[asterisk-dev] AMI Disconnect/Sudden "Asterisk Call Manager/1.3" received

Tue May 6 12:13:02 CDT 2014

On 05/06/2014 10:56 AM, Olle E. Johansson wrote:
> On 06 May 2014, at 16:11, Daniel McFarlane <daniel at szeto.ca> wrote:
>
>> Hi All,
>>
>> I've been working with Asterisk for 2.5 years now but I am new to the mailing list.  Hoping to get some answers here..
>>
>> I've written a piece of software to control Asterisk via AMI.  I'm able to login, making outbound calls, receive/record calls, handle digits, put people into conferences, etc.  Everything seems to work well, at a low to medium call volume.
>>
>> I've been stress testing the system and found what seems to be a memory issue within Asterisk.  However, after over a day of searching I can't even find any bug reports or anything to bring me closer to a solution..but still hoping to find a solution or that someone can help me find one..
>>
>> I connect to the AMI successfully.  In my test I am making an outbound call through a sip "device" I configured within sip.conf. This sip "device" basically connects back into the same Asterisk I am using to generate the calls.
>>
>> If I generate outbound calls (i.e.: Via Action: Originate) using a low call volume everything seems to be fine.  e.g.: I can generate 10 calls and they all go through and complete successfully (with a total of 20 calls bring processed by the same Asterisk, due to both outbound and inbound calls).
>>
>> The problem arises If I bombard (i.e.: Write all the Originate requests within about 7 seconds) the AMI to generate 97 outbound calls (for a total of 194 channels).  The first Originate commands seem to get processed,  but then all of a sudden (after Asterisk seems to have started processing a good amount of my Originate requests already) Asterisk seems to reset the AMI interface! Without even having a dropped connection I receive a new "Asterisk Call Manager/1.3" string and then previous commands that I issued start coming back with Response: Error and Message: Permission denied.

SET PROBLEM 1> Translate this sentence from the AMI mailing-list post into Spanish: "Everything seems to work well, at a low to medium call volume."
SET PROBLEM 2> In the AMI mailing-list post, how many outbound calls does the stress test that triggers the problem generate?
SET PROBLEM 3> Quote the AMI mailing-list post word for word, starting at "[asterisk-dev] AMI Disconnect/Sudden" and ending at "me find one..".

SUPPLIED INFORMATION>

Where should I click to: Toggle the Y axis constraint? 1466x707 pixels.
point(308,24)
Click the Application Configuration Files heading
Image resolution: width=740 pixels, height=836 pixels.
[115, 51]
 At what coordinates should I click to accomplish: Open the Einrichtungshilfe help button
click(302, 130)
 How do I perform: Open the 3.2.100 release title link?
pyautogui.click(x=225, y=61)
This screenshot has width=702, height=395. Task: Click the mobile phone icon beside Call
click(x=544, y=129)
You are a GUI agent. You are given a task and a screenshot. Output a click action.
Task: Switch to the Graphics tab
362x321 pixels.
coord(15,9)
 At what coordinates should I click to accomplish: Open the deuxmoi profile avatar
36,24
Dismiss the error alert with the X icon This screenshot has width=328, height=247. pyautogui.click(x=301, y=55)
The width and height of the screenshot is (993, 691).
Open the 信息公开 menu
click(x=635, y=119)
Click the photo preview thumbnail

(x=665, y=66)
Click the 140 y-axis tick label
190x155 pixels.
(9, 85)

==

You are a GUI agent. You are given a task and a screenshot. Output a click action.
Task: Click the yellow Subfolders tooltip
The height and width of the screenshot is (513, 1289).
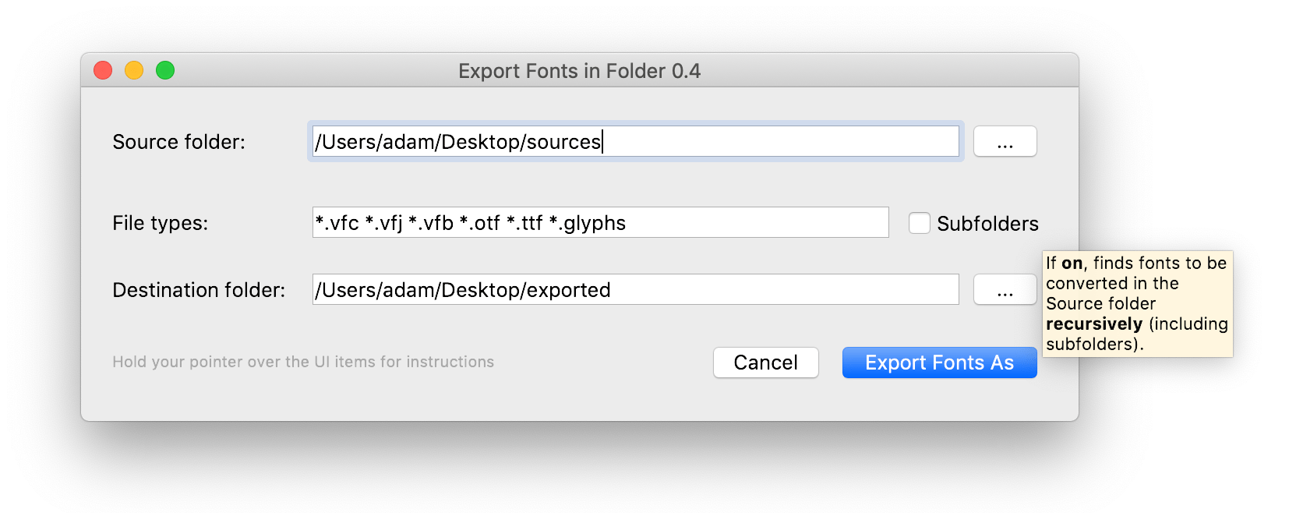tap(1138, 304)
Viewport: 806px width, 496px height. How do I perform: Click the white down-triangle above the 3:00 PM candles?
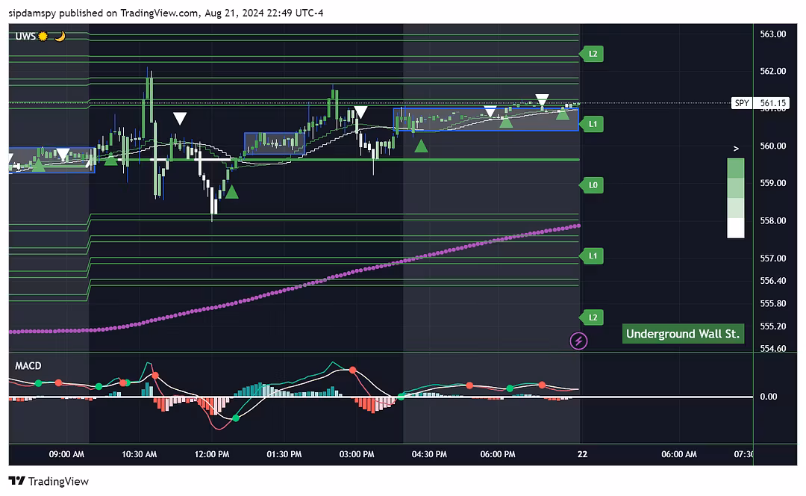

WRITTEN SOLUTION 1> Todo parece funcionar bien con un volumen de llamadas de bajo a medio.

WRITTEN SOLUTION 2> 97 outbound calls, for a total of 194 channels.

WRITTEN SOLUTION 3>
[asterisk-dev] AMI Disconnect/Sudden "Asterisk Call Manager/1.3" received

Tue May 6 12:13:02 CDT 2014

On 05/06/2014 10:56 AM, Olle E. Johansson wrote:
> On 06 May 2014, at 16:11, Daniel McFarlane <daniel at szeto.ca> wrote:
>
>> Hi All,
>>
>> I've been working with Asterisk for 2.5 years now but I am new to the mailing list.  Hoping to get some answers here..
>>
>> I've written a piece of software to control Asterisk via AMI.  I'm able to login, making outbound calls, receive/record calls, handle digits, put people into conferences, etc.  Everything seems to work well, at a low to medium call volume.
>>
>> I've been stress testing the system and found what seems to be a memory issue within Asterisk.  However, after over a day of searching I can't even find any bug reports or anything to bring me closer to a solution..but still hoping to find a solution or that someone can help me find one..